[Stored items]
··········

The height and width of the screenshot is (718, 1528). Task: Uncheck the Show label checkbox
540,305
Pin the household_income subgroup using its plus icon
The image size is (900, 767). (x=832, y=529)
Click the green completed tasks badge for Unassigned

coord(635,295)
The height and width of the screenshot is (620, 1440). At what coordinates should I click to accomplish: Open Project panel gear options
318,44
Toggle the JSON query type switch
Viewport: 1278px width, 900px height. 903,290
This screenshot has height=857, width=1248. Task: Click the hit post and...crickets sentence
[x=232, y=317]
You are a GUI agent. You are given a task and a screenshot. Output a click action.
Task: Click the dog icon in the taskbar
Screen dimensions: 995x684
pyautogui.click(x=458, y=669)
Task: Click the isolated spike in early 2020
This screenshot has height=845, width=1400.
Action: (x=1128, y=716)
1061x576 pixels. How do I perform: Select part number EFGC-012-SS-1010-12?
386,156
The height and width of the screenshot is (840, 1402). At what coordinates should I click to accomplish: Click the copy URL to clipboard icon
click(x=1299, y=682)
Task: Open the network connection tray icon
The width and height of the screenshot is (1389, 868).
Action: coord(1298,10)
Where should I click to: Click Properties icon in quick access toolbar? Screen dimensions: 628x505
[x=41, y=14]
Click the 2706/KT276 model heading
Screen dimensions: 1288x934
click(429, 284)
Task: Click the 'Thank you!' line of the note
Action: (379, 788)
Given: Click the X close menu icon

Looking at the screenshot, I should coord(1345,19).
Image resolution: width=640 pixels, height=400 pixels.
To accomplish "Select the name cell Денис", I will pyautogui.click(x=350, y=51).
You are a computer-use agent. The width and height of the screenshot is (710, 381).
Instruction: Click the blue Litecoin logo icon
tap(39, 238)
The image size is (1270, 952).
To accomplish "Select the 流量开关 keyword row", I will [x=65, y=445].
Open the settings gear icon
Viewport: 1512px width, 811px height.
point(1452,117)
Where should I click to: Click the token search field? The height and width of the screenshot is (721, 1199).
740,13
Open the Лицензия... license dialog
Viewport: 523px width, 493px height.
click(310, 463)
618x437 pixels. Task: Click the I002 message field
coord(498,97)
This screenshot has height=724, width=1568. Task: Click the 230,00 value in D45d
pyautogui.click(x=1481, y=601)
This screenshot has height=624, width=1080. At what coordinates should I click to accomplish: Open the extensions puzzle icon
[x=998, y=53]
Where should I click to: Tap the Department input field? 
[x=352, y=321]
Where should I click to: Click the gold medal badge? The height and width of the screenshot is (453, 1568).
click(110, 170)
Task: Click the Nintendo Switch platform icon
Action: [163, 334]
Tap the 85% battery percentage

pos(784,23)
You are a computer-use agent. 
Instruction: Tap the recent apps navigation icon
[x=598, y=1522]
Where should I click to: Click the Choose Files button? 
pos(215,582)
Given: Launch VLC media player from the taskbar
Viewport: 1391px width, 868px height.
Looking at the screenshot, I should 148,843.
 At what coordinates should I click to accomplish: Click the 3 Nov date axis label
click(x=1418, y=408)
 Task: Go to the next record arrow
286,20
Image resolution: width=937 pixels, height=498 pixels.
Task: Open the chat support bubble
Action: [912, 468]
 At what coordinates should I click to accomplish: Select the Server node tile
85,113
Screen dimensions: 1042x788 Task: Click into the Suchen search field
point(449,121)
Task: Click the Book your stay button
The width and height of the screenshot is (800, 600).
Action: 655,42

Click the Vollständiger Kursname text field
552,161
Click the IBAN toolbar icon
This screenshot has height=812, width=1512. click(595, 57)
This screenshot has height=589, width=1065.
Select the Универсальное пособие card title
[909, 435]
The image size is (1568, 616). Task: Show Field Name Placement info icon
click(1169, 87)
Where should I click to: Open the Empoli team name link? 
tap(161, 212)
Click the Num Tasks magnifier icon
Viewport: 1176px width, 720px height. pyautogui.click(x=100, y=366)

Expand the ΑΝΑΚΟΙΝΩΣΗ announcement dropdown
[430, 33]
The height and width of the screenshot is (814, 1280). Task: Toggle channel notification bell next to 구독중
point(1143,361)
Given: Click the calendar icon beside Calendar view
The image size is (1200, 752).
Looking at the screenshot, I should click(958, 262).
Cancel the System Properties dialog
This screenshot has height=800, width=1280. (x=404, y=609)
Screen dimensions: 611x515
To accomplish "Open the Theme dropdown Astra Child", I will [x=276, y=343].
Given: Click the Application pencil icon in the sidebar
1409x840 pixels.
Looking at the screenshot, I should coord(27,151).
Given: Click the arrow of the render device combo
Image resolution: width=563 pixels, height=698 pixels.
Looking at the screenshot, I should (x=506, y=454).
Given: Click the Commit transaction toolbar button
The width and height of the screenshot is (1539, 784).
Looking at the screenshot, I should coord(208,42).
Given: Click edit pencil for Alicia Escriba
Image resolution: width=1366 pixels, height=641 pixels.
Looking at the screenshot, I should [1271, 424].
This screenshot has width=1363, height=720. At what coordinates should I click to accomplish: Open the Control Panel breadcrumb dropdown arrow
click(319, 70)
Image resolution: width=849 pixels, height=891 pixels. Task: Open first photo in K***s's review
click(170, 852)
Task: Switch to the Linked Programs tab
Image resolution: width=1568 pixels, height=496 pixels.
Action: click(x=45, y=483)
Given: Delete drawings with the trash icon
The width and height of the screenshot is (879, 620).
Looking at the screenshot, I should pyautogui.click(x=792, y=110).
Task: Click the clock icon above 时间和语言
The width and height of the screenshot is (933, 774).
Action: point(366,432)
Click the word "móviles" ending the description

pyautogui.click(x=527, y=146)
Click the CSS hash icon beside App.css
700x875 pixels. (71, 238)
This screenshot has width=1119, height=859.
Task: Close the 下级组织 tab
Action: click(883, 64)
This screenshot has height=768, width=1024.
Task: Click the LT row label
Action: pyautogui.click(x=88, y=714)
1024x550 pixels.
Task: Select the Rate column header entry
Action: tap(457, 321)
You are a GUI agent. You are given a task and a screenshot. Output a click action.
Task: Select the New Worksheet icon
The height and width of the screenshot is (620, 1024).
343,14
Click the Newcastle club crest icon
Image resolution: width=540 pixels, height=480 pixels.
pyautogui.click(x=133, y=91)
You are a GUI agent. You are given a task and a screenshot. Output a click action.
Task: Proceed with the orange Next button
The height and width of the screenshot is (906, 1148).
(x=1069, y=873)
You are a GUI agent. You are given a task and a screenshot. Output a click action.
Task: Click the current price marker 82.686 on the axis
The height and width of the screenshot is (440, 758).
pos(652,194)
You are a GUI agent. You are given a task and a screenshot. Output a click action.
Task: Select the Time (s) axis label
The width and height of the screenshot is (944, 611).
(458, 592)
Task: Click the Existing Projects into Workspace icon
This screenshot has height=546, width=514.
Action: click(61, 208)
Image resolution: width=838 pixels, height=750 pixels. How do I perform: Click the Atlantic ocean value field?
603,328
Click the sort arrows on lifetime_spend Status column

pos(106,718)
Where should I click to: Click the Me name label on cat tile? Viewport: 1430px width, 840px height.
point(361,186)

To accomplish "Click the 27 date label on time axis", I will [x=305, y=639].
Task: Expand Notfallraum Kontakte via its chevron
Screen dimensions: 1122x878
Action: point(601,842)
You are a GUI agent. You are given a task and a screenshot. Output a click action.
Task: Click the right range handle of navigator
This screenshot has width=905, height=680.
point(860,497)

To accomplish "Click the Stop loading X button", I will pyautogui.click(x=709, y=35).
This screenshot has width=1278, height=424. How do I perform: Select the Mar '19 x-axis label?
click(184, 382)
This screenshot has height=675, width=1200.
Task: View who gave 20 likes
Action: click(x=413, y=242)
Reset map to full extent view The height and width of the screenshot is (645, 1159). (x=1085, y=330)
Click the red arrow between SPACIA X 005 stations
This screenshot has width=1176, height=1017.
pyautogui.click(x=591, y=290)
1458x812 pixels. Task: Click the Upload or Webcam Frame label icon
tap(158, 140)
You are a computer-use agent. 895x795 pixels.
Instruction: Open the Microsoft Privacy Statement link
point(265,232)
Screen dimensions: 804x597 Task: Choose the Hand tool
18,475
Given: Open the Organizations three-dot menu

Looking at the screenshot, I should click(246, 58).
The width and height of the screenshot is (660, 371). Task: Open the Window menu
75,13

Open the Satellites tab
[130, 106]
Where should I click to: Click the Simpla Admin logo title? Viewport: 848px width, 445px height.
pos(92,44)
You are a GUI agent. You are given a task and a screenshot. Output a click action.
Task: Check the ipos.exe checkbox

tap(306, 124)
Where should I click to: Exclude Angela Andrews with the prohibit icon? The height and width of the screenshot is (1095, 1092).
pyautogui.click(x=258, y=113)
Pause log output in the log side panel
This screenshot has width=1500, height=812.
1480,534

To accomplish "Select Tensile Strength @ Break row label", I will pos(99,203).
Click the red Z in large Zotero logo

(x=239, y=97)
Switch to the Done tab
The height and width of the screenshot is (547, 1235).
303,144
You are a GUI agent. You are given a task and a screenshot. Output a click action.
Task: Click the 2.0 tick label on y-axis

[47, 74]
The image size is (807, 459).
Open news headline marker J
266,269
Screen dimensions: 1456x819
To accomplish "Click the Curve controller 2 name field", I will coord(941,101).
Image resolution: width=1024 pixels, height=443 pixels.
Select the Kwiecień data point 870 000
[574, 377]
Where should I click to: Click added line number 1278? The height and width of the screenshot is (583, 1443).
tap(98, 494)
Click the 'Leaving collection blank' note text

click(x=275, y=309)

··········

- _WHAT YOU WILL DO_
Please show every line above that includes the word "taskbar".

- _RESPONSE_
Task: Click the dog icon in the taskbar
Given: Launch VLC media player from the taskbar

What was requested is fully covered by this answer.